The presence in the country of ultra-hardline Islamic state militants who swept through the north earlier this year raises the possibility of wider bloodshed this time as crowds swell.
Islamic State, seen as more ruthless than its predecessor in Iraq, Al Qaeda, believes Shi'ites are infidels who deserve to be killed and the group has claimed responsibility for numerous suicide bombings against members of the majority sect.
Security for the event has been tight since suspected Al Qaeda suicide bombers and mortar attacks killed 171 people during Ashoura, an event that defines Shi'ism and its rift with Sunni Islam, in Kerbala and Baghdad in 2004.
Shi'ites are commemorating the slaying of Prophet Mohammad's grandson Hussein at the battle of Kerbala in AD 680.
In the holy city of Kerbala, hundreds of thousands of pilgrims gathered outside the Shrine of Imam Hussein chanting: "Hussein, Hussein, Hussein."
During the ritual, Shi'ites beat their heads and chests and gash their heads with swords to show their grief and echo the suffering of Imam Hussein.
In the past, suicide bombers posing as pilgrims have infiltrated large crowds, and militants have fired mortar rounds at the gathering from the outskirts of Kerbala.
History of Oppression
Under Saddam Hussein's secular rule, such displays were banned in Iraq, which was ruled mostly by Sunnis in his Baath Party.
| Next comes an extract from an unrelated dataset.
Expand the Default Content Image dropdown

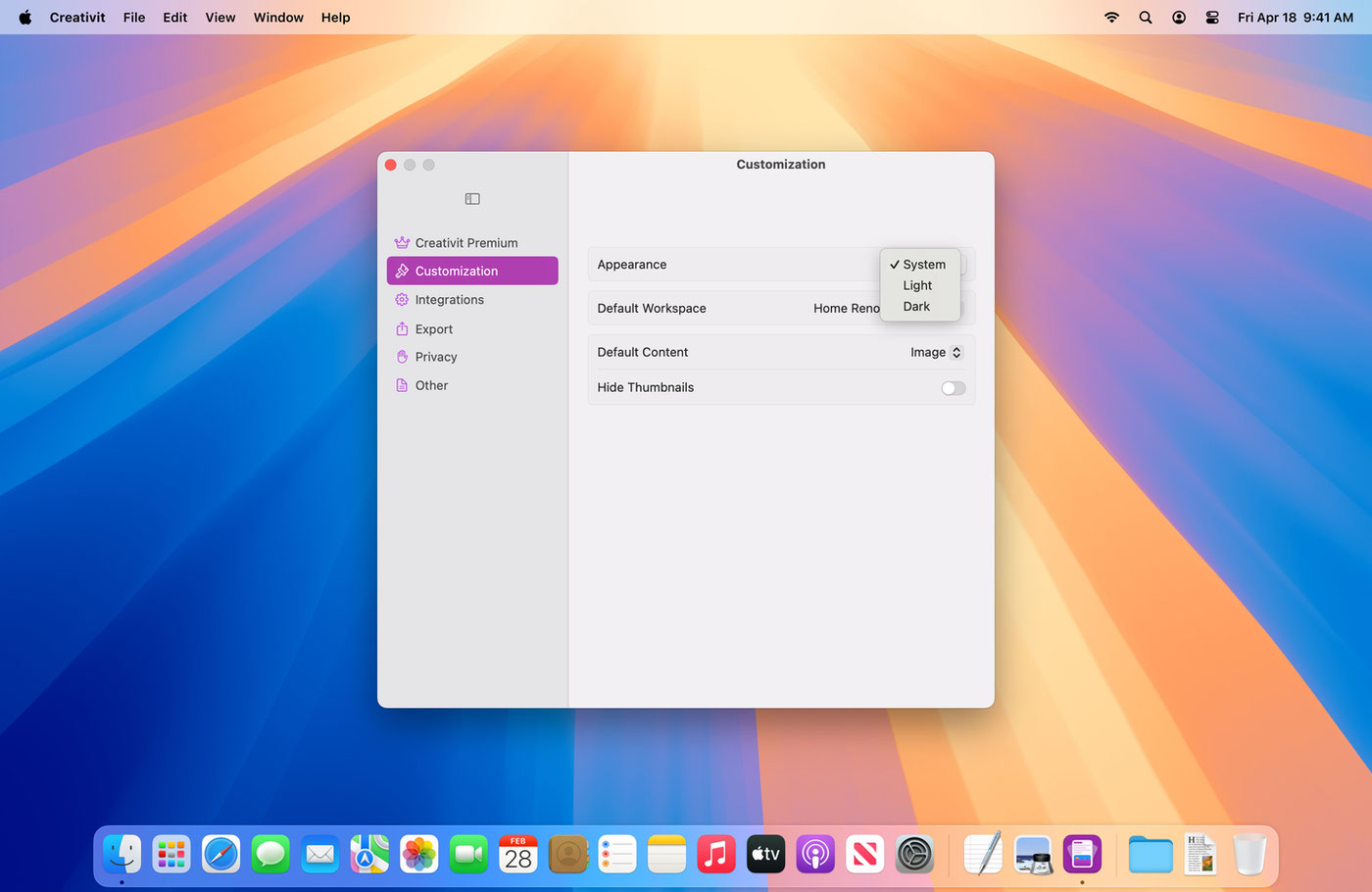pos(937,353)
Since the dictator was toppled in 2003, Shi'ites have dominated Iraqi governments but openly practising their faith at large gatherings puts the majority sect at risk of suicide bombing attacks by hardline Sunni groups.
Islamic State's attacks on Shi'ites have helped return violence to the alarming levels of 2006-2007, the peak of a sectarian civil war.
After taking office three months ago, Shi'ite Prime Minister Haider al-Abadi promised to heal sectarian divisions in order to unite the country against Islamic State, which has declared a caliphate in parts of Iraq and Syria it controls.
But there have been no tangible signs that he is taking on Iranian-backed Shiite militias, which seem to act with impunity.
The Sunni minority, who were marginalised by Abadi's predecessor Nuri al-Maliki, complain that the militias kidnap, torture and kill at will. The militias say they only go after Islamic State militants.
Last week in western Anbar province, Islamic State killed more than 300 members of the Sunni Albu Nimr tribe, which had defied them for weeks, and dumped the bodies in mass graves or on roadsides.
Sheikh Naeem al-Ga'oud, one of the tribe's leaders, and security officials told Reuters 25 more tribesmen were shot at close range on Monday night and dumped in a well in Anbar.
During the emotional ritual in Kerbala, Shi'ites were defiant, despite the new dangers posed by Islamic State.
"Islamic State can’t stop us from coming with their violence," said pilgrim Ali Ajaj, 65.
His wife, Um Mohammed, recalled how Saddam Hussein's agents killed two of their sons, a tragedy that made her more determined to practice her faith.
"Islamic State car bombs and explosions will not stop me from coming."
Under strict security measures on Tuesday, cars were not allowed to enter Kerbala for fear of car bomb attacks. Instead, pilgrims boarded buses organised by authorities.